Armando entró, no hablaron más. Abrazó muy fuerte a Amanda que oyó crujir dos costillas bajo su camisón. Armando se lo remangó con torpeza de niño y la upó sobre su cintura para besarla mejor. La tumbó en la cama y él se puso encima. Se miraron un breve instante a los ojos y Amanda vio que las pupilas de Armando tenían la forma de dos rombos negros. Cuando Armando terminó, ella dio media vuelta y se quedó dormida. Desnuda, con la espalda curvada y las rodillas encogidas. Armando no pegó ojo. Se quedó mirando el techo y esperó a que amaneciera. Poco a poco, la habitación se iba llenando de una luz violácea que alumbraba de forma incandescente la piel blanca de Amanda. Armando se quedó mirándola un buen rato, oyéndola dormir, con ese rítmico respirar, el vaivén del sube y baja del pecho. Su piel no tenía capas ni anillos de árboles.
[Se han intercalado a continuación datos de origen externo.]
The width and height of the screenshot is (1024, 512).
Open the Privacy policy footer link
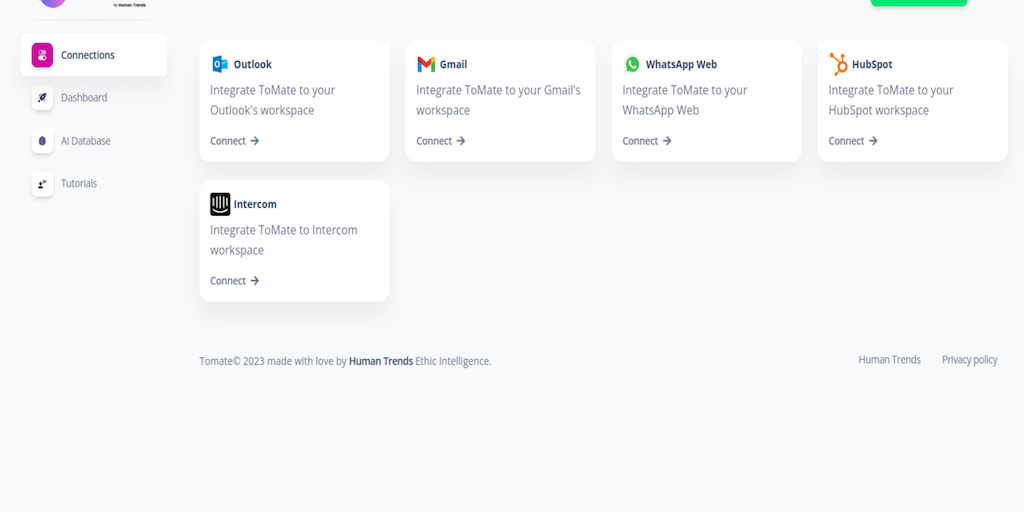[x=969, y=360]
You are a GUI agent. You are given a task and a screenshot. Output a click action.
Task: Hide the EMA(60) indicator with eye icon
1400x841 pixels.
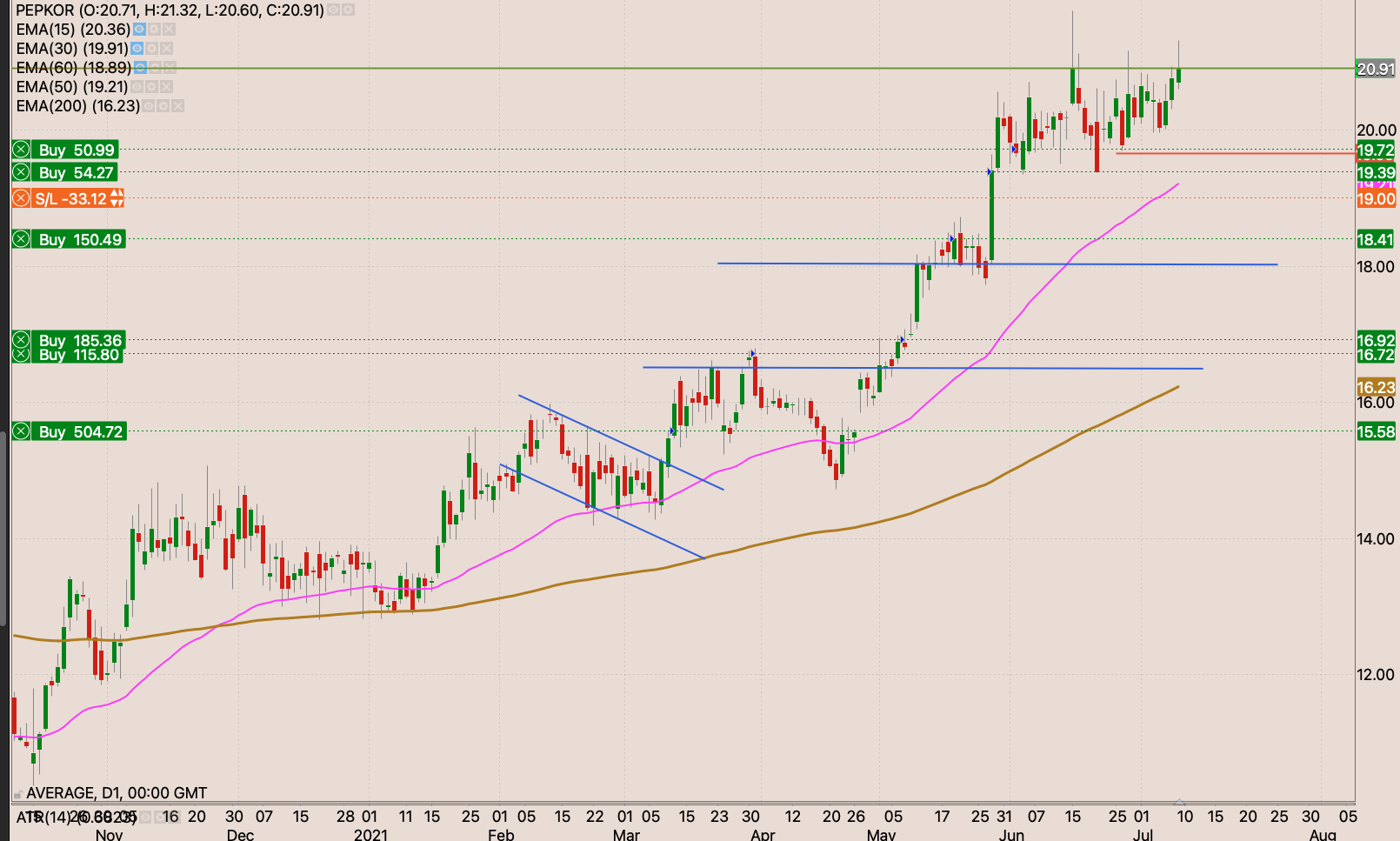click(140, 68)
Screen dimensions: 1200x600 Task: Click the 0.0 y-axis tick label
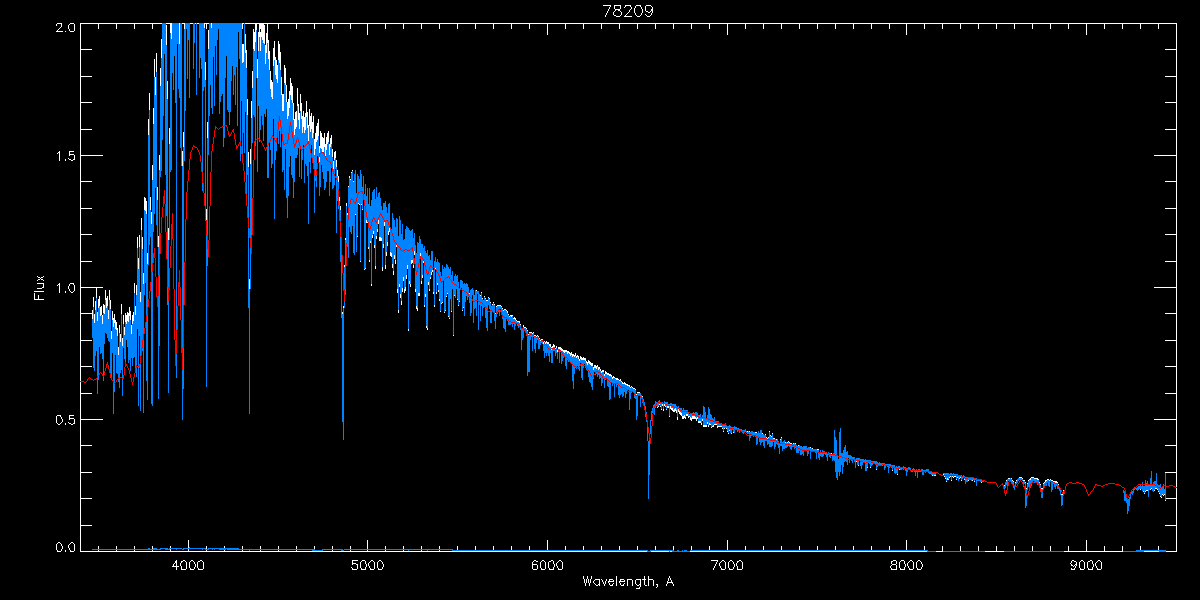tap(64, 548)
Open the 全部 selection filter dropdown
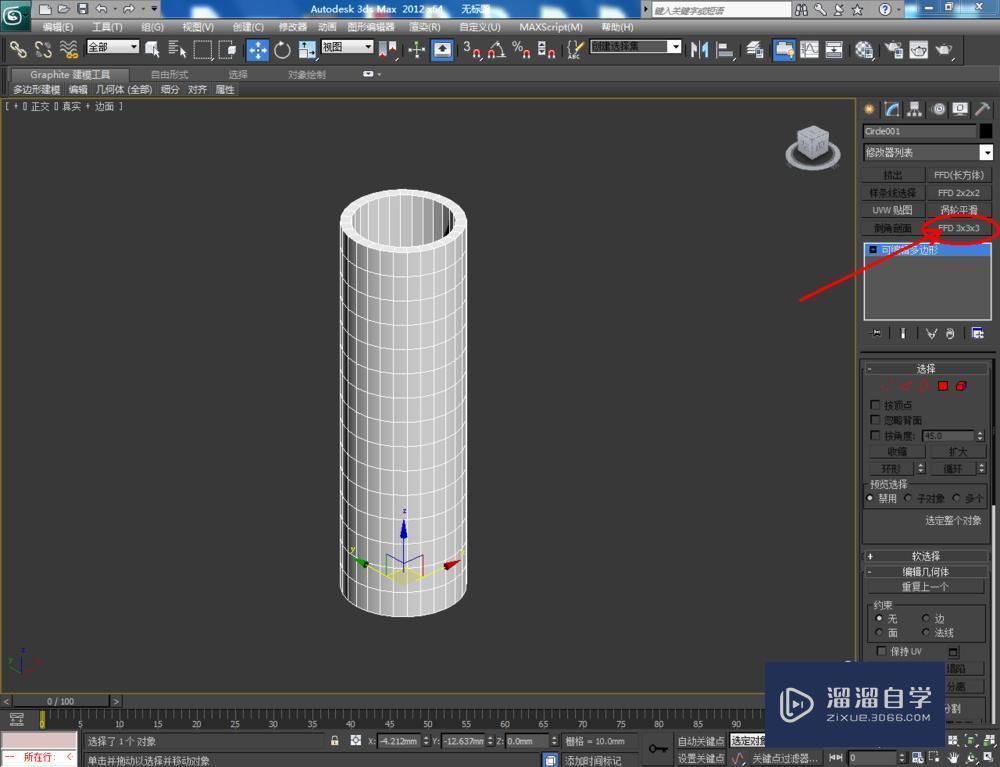Image resolution: width=1000 pixels, height=767 pixels. coord(113,47)
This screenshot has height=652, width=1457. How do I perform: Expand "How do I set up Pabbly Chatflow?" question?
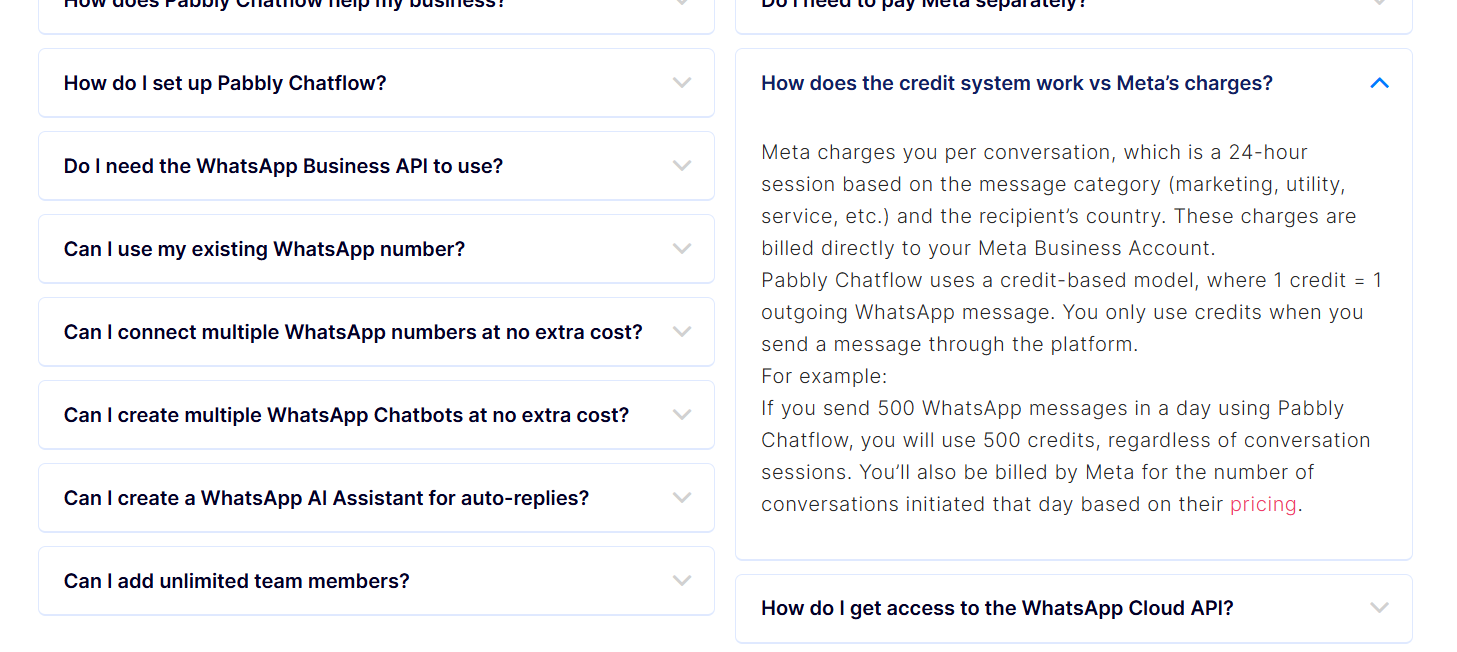click(x=224, y=83)
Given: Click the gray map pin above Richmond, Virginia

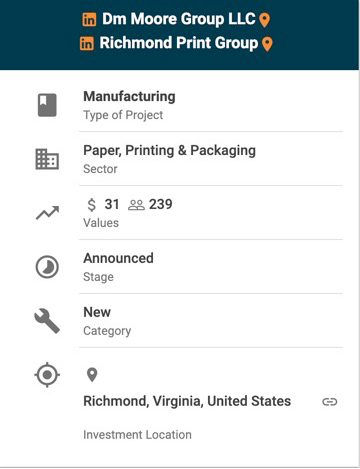Looking at the screenshot, I should pos(92,375).
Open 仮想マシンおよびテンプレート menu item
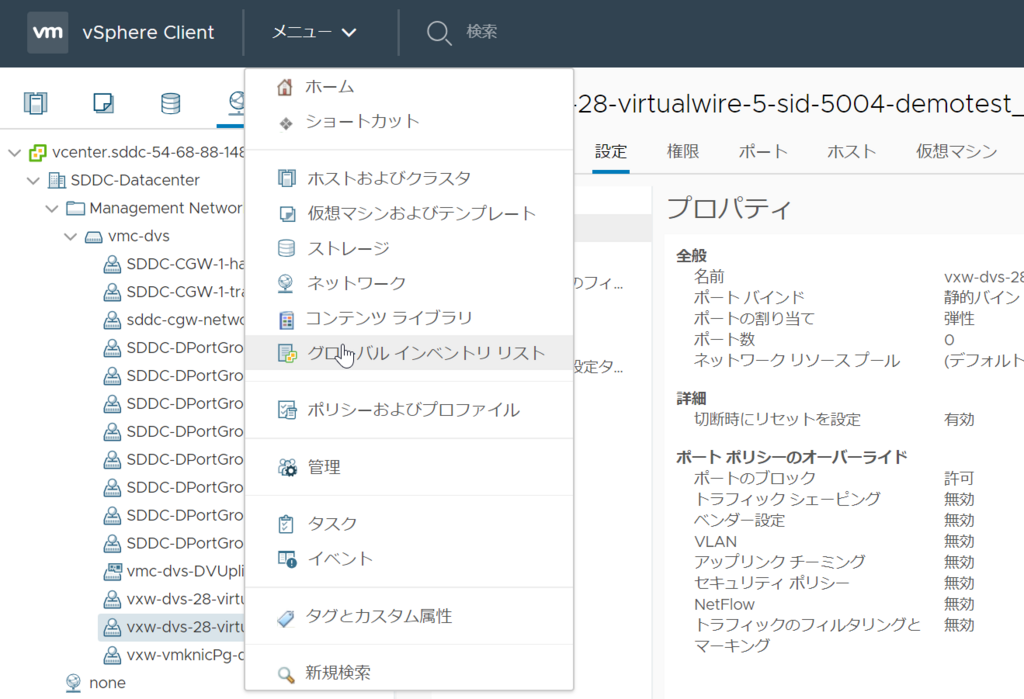This screenshot has width=1024, height=699. 420,213
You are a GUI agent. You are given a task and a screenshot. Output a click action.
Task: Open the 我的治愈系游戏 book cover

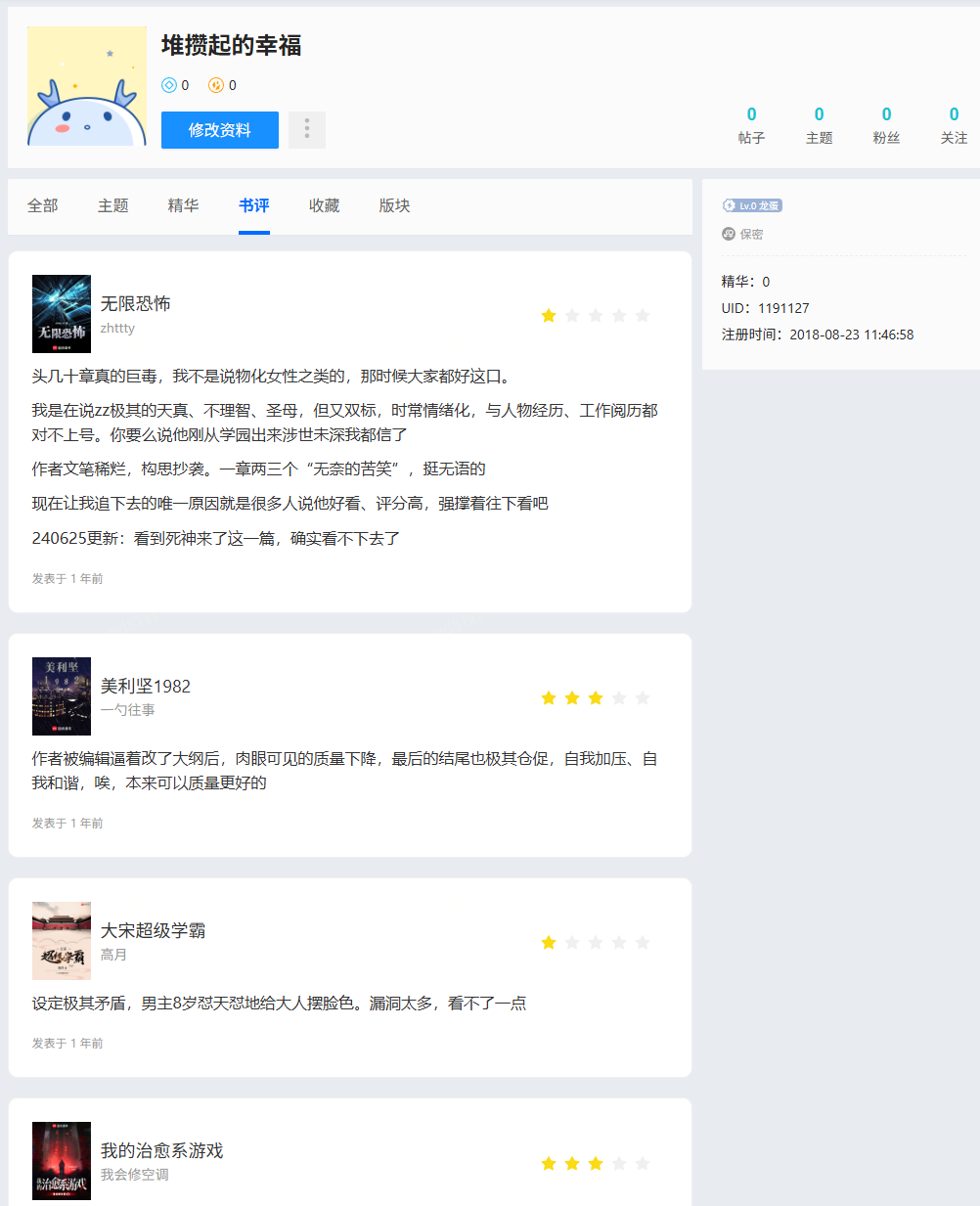pyautogui.click(x=62, y=1161)
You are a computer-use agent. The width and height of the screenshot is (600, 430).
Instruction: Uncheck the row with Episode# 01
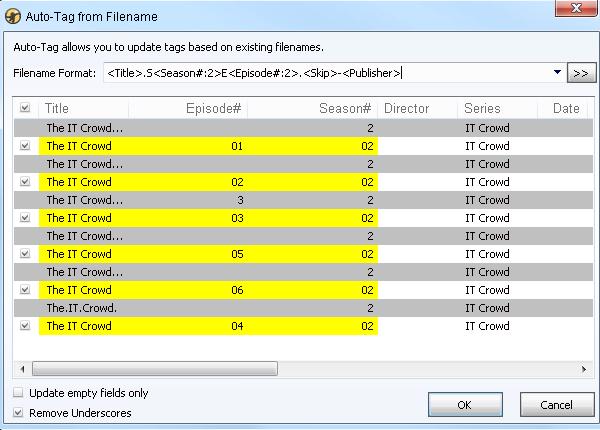click(x=25, y=146)
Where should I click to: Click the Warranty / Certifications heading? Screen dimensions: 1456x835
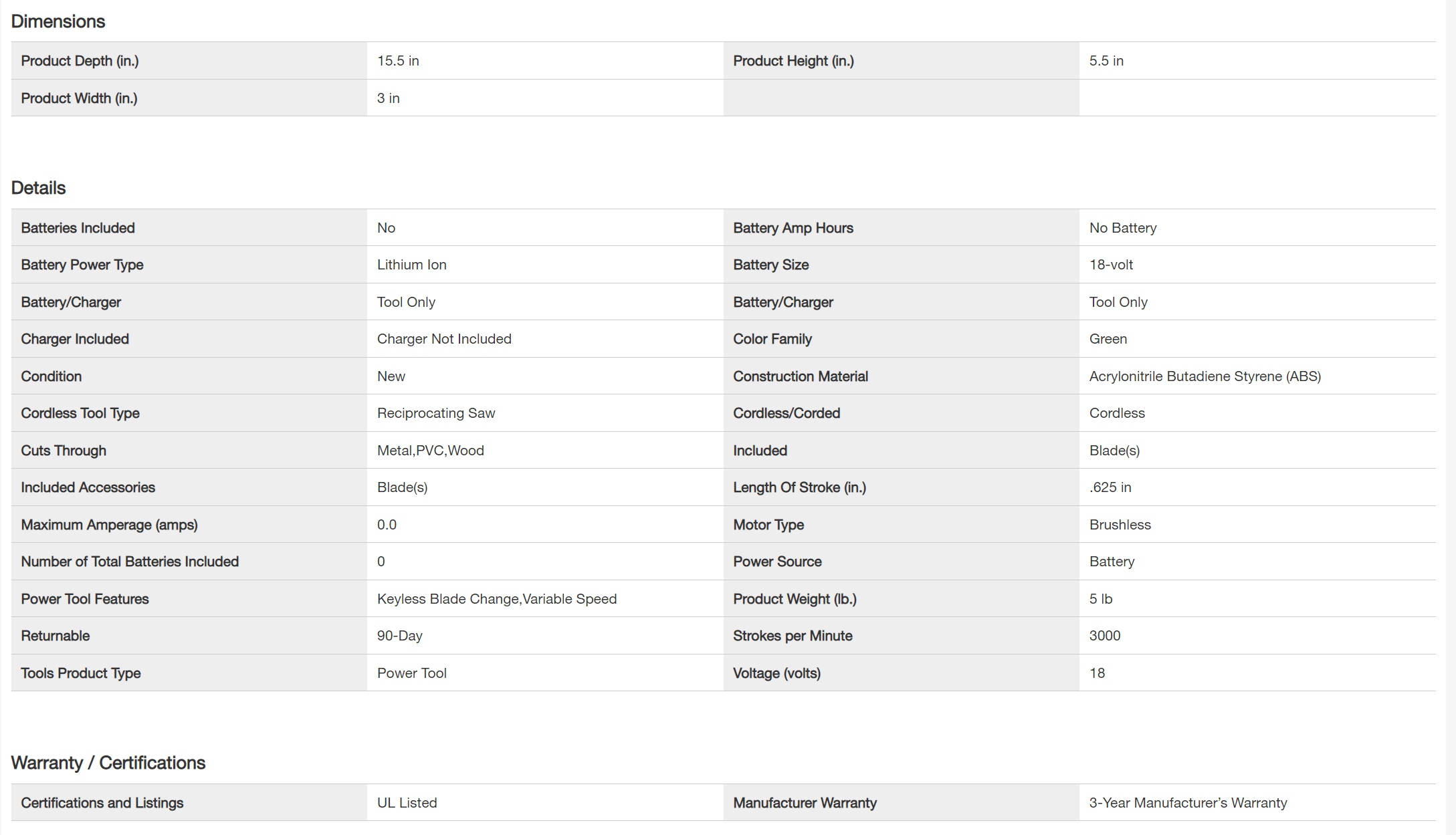108,763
Era una piel uniforme y suave, transparente, inmaculada de hematomas y cicatrices. Armando comprendió. Y se dijo que no le gustaría mancillar aquella pureza. Se levantó y se vistió despacito para no despertar a Amanda. Pero se despertó.
— ¿A dónde vas?
—Tengo que tirar una linterna.
—Te quiero.
Y Armando oyó el renqueo de una moto sierra aullar a lo lejos.